Sucrose was the carbon source in Czapek's agar. The sucrose was adjusted to either 8.8 or 88 mM.

Nitrate was the nitrogen source in Czapek's agar. The nitrate was adjusted to either 3.5 or 35 mM.

The interaction between sucrose (8.8 or 88 mM) and nitrate (3.5 or 35 mM) concentrations in Czapek's agar was tested with a factorial analysis of variance.

Asparagine, the sole carbon and nitrogen source in asparagine agar, was adjusted to either 15 or 150 mM.

Fig 4 — Outcomes of competition between paired *A. flavus* isolates during cocultivation on agar media with various sources and concentrations of carbon and nitrogen.
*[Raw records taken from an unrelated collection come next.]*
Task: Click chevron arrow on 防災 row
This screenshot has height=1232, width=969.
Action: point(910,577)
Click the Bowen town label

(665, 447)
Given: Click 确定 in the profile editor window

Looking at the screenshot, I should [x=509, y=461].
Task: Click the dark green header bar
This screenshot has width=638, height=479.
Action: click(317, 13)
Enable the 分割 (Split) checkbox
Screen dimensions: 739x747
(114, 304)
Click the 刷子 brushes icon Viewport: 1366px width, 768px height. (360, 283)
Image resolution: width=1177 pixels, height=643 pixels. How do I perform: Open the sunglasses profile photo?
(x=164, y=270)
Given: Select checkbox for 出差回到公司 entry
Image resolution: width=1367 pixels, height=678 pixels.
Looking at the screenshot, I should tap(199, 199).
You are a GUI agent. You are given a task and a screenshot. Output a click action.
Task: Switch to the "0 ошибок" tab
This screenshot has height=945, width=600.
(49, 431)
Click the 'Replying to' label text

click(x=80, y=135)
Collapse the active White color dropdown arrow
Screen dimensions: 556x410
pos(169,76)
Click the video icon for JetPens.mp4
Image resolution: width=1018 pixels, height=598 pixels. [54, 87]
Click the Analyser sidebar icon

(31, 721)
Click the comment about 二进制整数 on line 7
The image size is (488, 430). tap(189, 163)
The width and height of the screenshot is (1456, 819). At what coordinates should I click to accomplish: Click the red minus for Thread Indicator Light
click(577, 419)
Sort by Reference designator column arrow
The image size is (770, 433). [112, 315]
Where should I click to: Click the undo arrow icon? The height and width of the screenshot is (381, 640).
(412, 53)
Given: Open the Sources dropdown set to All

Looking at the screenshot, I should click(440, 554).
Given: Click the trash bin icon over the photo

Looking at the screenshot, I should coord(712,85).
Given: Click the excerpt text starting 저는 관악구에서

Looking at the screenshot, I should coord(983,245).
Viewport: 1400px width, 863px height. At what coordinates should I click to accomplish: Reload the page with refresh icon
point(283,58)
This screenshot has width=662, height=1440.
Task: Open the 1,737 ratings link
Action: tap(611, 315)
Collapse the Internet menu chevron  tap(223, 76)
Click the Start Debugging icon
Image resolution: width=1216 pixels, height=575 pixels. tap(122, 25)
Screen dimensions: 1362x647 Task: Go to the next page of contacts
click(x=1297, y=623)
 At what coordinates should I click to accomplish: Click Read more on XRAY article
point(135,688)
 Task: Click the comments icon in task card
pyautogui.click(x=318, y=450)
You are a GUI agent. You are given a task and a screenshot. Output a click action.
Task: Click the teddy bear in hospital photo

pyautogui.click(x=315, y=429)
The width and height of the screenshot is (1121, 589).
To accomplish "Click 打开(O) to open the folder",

For Czapek's (Cz) treatments, sucrose (S) and nitrate (N) were the carbon and nitrogen sources, respectively (1× Cz, 88 mM sucrose, 35 mM nitrate; 0.1× Cz, 8.8 mM sucrose, 3.5 mM nitrate; 0.1× N, 88 mM sucrose, 3.5 mM nitrate; 0.1× S, 8.8 mM sucrose, 35 mM nitrate). Asparagine (Asp) treatments contained asparagine as both the sole carbon and nitrogen sources (1× Asp, 150 mM asparagine; 0.1× Asp, 15 mM asparagine). The percentages of isolates from either conidia or mycelia are indicated along the y axes. For each pair, the isolate indicated on the primary y axis is represented by dark-gray bars and the isolate indicated on the secondary y axis is represented by light-gray bars. Percentages labeled with the same letter are not significantly different by Tukey's Studentized range test (n = 6). The agar was seeded with equal quantities of each isolate (50%), and the asterisks indicate isolate percentages significantly different from 50% following cocultivation. The error bars indicate 1 SE.

Nutrient influences on competition during sporulation do not predict competition during mycelial growth.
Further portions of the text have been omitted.